[How to complete this task]:
Copy each line of the following material exactly.

[Stored data]:
--------

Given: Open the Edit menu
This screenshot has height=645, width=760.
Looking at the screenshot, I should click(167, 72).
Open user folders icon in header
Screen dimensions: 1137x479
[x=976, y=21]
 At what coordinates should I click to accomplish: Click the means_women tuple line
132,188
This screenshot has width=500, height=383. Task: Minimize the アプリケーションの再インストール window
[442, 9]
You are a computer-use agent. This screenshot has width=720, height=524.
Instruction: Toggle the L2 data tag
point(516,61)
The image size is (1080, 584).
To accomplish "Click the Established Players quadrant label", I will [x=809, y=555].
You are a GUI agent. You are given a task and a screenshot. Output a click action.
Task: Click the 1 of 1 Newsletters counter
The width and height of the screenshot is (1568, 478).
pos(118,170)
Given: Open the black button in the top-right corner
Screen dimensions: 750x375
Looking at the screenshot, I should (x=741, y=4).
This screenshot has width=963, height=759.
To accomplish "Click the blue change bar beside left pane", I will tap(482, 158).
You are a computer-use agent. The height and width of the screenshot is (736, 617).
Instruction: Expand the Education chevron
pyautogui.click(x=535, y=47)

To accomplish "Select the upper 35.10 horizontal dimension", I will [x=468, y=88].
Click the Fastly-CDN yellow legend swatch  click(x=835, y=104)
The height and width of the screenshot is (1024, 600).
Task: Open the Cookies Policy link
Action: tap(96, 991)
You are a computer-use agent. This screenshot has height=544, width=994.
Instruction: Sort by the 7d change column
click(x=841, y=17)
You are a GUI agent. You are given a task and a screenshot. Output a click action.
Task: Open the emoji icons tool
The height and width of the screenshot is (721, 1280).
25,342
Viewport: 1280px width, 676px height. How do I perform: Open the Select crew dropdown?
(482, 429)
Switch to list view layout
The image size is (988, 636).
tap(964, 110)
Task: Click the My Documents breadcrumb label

--------

[Reply]:
Given: Open the Edit menu
This screenshot has height=645, width=760.
Looking at the screenshot, I should click(167, 72).
Open user folders icon in header
Screen dimensions: 1137x479
[x=976, y=21]
 At what coordinates should I click to accomplish: Click the means_women tuple line
132,188
This screenshot has width=500, height=383. Task: Minimize the アプリケーションの再インストール window
[442, 9]
You are a computer-use agent. This screenshot has width=720, height=524.
Instruction: Toggle the L2 data tag
point(516,61)
The image size is (1080, 584).
To accomplish "Click the Established Players quadrant label", I will [x=809, y=555].
You are a GUI agent. You are given a task and a screenshot. Output a click action.
Task: Click the 1 of 1 Newsletters counter
The width and height of the screenshot is (1568, 478).
pos(118,170)
Given: Open the black button in the top-right corner
Screen dimensions: 750x375
Looking at the screenshot, I should (x=741, y=4).
This screenshot has width=963, height=759.
To accomplish "Click the blue change bar beside left pane", I will tap(482, 158).
You are a computer-use agent. The height and width of the screenshot is (736, 617).
Instruction: Expand the Education chevron
pyautogui.click(x=535, y=47)

To accomplish "Select the upper 35.10 horizontal dimension", I will [x=468, y=88].
Click the Fastly-CDN yellow legend swatch  click(x=835, y=104)
The height and width of the screenshot is (1024, 600).
Task: Open the Cookies Policy link
Action: tap(96, 991)
You are a computer-use agent. This screenshot has height=544, width=994.
Instruction: Sort by the 7d change column
click(x=841, y=17)
You are a GUI agent. You are given a task and a screenshot. Output a click action.
Task: Open the emoji icons tool
The height and width of the screenshot is (721, 1280).
25,342
Viewport: 1280px width, 676px height. How do I perform: Open the Select crew dropdown?
(482, 429)
Switch to list view layout
The image size is (988, 636).
tap(964, 110)
Task: Click the My Documents breadcrumb label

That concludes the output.